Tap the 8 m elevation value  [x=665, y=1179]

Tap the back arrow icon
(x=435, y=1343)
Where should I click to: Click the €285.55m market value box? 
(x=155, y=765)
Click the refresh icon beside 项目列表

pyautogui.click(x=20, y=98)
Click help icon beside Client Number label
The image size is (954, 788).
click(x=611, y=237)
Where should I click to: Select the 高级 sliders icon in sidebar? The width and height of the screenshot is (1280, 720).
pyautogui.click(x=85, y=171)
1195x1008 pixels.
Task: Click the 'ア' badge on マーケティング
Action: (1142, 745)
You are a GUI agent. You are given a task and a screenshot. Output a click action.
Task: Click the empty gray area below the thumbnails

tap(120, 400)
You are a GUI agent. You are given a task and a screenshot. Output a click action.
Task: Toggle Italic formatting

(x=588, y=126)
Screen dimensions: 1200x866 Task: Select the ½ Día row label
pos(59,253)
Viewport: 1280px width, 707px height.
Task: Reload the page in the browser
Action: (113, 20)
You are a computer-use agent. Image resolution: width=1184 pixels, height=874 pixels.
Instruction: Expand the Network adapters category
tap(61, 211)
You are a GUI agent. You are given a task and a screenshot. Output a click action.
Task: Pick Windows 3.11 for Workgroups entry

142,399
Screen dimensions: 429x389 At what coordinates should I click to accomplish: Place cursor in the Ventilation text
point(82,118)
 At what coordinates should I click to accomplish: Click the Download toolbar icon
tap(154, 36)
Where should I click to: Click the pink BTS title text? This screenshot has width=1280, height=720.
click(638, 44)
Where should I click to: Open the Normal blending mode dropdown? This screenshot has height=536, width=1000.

+---+

# Exercise
Please quote exactly the lines from the one containing "Task: Click the empty" through the last line of the records above, both included, and nothing else.

# Solution for this exercise
Task: Click the empty gray area below the thumbnails

tap(120, 400)
You are a GUI agent. You are given a task and a screenshot. Output a click action.
Task: Toggle Italic formatting

(x=588, y=126)
Screen dimensions: 1200x866 Task: Select the ½ Día row label
pos(59,253)
Viewport: 1280px width, 707px height.
Task: Reload the page in the browser
Action: (113, 20)
You are a computer-use agent. Image resolution: width=1184 pixels, height=874 pixels.
Instruction: Expand the Network adapters category
tap(61, 211)
You are a GUI agent. You are given a task and a screenshot. Output a click action.
Task: Pick Windows 3.11 for Workgroups entry

142,399
Screen dimensions: 429x389 At what coordinates should I click to accomplish: Place cursor in the Ventilation text
point(82,118)
 At what coordinates should I click to accomplish: Click the Download toolbar icon
tap(154, 36)
Where should I click to: Click the pink BTS title text? This screenshot has width=1280, height=720.
click(638, 44)
Where should I click to: Open the Normal blending mode dropdown? This screenshot has height=536, width=1000.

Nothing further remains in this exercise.